By its definition altruism is an unselfish regard for the welfare of others but by its very nature altruism can be so self-fulfilling and so self-nurturing that you want to sing it from the rooftops! Does this in turn make you selfish for enjoying the benefits? I suppose this is where intention comes to play; if someone's initial intention is more for the good of others; to be of service for a greater and higher good, then that is true altruism and the warm fuzzies you get after are an added bonus. The pleasure center of our brain responds the most when something is more pleasant than expected, more Dopamine is released in our brain, so it seems to me that if we practice altruism with little to no expectation we will literally FEEL better then if we do good deeds because we think it will make a good impression on others or we expect to gain something from it; we may still get the Dopamine release but it won't be near the level of pleasure as it would when we limit our expectations. This way we also leave little room for disappointment. I suppose the people who make fun of the happy altruist are the ones who don't truly know the feeling.

I took the volunteer orientation for UMOM and I'm really excited about helping other people who are homeless since I have experienced homelessness. Does my excitement make my intentions any less altruistic if I'm eager to learn more from that environment? I would like to think not, especially since so many people helped me when I was in that same position. What about you? Do you practice regular acts of altruism as a way of nurturing your spirit? Or have you been the recipient of a good deed?

Wednesday, May 1, 2013

Lessons Offered in a Bus Ride

My Grandma Loved Motorcycles!
 A petite elderly woman boarded the bus today and for a split second I saw my grandmother. All I could really make out were soft but distinct lines around her mouth because just like my grandmother she was slightly hunched over, most likely from Osteoporosis, and she too took great care in protecting herself from the sun with sunglasses, a small straw hat, an ankle length loose fitted gray skirt, and a long sleeved teal top.

As the woman sat carefully in front of me I felt as though my grandmother had sat down in front of me; I was a little girl again and I was staring at her in wonder of her ability to always channel strength in the face of hardships. I remembered watching her, waiting for her to break out in giggles over pretty much anything; her face would squish up and she would have a soft cackle when she laughed which was often. No matter what was happening she always kept her sense of humor and even when she was angry she was controlled and smart about it. I felt a wave of emotion wash over me as the old woman on the bus got up to sit next to me at the next stop. Was it my grandmother's way of letting me know she still has my back? Or was it God's way of reminding me that I have her gumption and moxie? Or maybe both?

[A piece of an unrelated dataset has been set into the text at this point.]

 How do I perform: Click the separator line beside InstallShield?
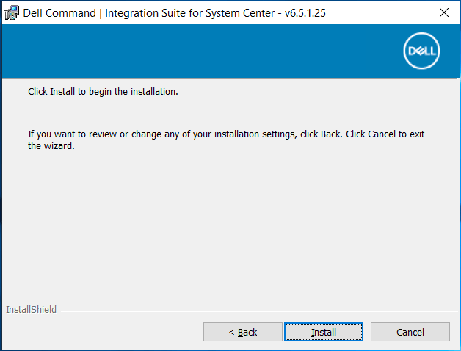coord(257,311)
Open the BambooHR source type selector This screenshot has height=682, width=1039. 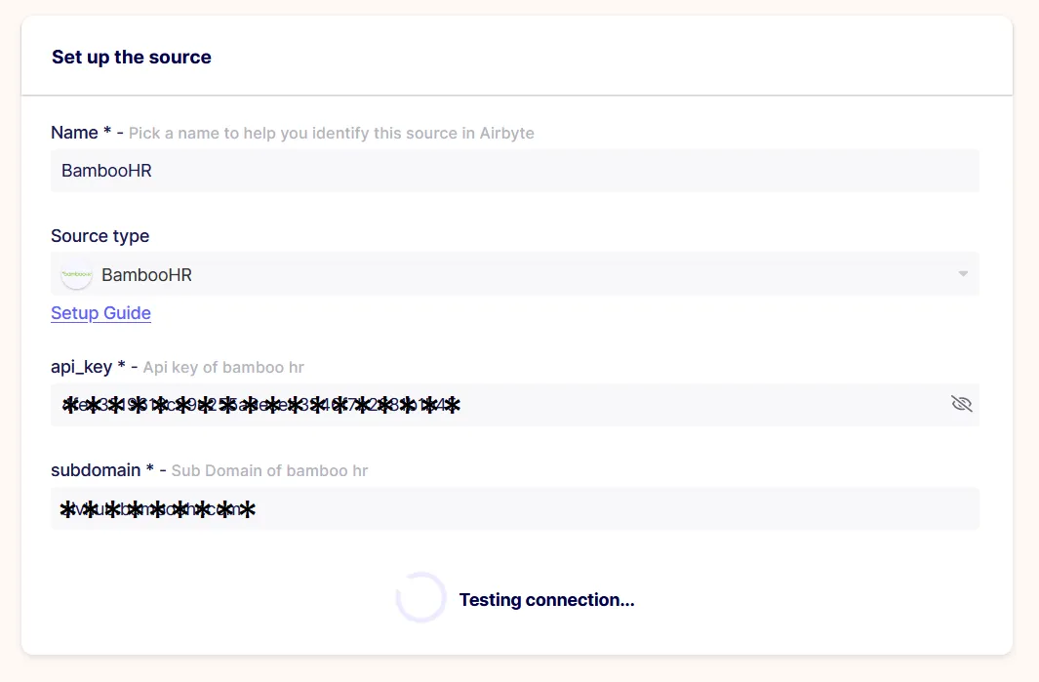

Grandma trying not to giggle when she saw me taking a picture of us this way. It was a new idea for her. :)

 I got off the bus and just as I began to cross the street at the crosswalk a woman in a Mercedes slammed on her brakes to avoid hitting me after turning a corner too fast. This of course startled me as I looked at the car and only saw the desert sun bouncing off her windshield straight into my eyes. As I looked away from the car to keep walking I realized I was laughing. I wasn't hysterical of course but I had a dismissive laugh with a dash of disbelief. I could look at this two ways, either the universe isn't done testing my resolve after taking so much from me or it is reminding me of the things that aren't happening to me, things can always be worse, I know this for a fact. Regardless of which perspective I chose I felt it was a fairly clear reminder of how my sense of humor has kept me going and I'm thankful to my grandmother most of all for that.

The point of this story is twofold:

First, I wonder how much our perspectives impact everything in our lives. I know we are told that our thoughts shape our world and science is proving this to be true but how often do we take the time to really  look at that possibility in our own life? Is that why I need to be taking a bus for now? Because taking a bus and walking really forces you to see things at a real and micro level and you notice and learn things you normally wouldn't.

Second, my biggest concern is my attitude regarding how many hardships have befallen me over the past few years. When my hard drive crashed the other day I was angry but I was almost more angry at how little it seemed to affect me. I have experienced so much hardship that one more thing that would have devastated me a year ago barely got to me. Is this because I'm getting comfortable with loss and hardship? Because that is something I REALLY don't want to get comfortable with. OR is it because I know that whatever happens I'm going to keep going? Is my perspective being tested? Is that why my treasured grandmother visited me today? To offer her moxie?

Food for thought, I suppose.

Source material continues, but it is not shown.